— AVAILABLE DATA —
◇ ◇ ◇ ◇

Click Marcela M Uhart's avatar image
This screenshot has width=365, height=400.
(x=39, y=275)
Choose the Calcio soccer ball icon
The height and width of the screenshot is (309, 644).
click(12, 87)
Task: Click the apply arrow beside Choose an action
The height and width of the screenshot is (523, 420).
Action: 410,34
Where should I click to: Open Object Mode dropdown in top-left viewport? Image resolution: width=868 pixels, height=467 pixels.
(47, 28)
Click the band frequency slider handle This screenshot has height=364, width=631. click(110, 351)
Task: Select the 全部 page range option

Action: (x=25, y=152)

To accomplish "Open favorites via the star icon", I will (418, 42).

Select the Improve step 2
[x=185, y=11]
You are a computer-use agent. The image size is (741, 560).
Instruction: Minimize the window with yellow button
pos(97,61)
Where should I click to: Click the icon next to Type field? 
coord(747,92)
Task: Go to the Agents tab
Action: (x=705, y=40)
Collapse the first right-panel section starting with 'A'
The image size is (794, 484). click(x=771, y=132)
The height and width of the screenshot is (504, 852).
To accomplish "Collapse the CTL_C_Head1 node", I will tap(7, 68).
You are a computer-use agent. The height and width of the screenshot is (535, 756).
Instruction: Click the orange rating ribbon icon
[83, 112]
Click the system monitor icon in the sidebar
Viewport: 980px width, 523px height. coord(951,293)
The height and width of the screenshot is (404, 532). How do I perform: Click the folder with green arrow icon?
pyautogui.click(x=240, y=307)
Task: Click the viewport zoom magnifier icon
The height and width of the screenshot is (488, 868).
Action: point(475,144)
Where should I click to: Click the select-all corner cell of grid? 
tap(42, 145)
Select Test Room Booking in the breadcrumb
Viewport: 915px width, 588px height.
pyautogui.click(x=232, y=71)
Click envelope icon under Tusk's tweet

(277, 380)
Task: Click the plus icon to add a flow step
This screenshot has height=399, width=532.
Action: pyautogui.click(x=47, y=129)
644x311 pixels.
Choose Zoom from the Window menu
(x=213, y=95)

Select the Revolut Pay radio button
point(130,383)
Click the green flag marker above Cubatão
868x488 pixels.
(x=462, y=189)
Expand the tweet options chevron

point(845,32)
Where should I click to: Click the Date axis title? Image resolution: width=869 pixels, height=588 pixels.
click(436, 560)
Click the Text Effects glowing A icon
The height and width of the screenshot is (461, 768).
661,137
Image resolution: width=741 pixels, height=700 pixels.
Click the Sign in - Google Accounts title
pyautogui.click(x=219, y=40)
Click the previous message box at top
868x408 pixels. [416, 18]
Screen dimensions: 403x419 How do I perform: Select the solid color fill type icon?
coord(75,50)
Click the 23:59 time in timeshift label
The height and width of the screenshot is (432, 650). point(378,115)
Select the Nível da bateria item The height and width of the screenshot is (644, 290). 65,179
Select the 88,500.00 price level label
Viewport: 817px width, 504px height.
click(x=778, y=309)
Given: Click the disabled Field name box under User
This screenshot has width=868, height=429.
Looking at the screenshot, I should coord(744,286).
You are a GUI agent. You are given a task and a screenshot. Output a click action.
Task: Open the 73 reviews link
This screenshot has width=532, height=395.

◇ ◇ ◇ ◇

— WHAT YOU HAVE TO DO —
I need every line of the data that has the word "will"; please list them.

— WRITTEN SOLUTION —
To accomplish "Open favorites via the star icon", I will (418, 42).
To accomplish "Collapse the CTL_C_Head1 node", I will tap(7, 68).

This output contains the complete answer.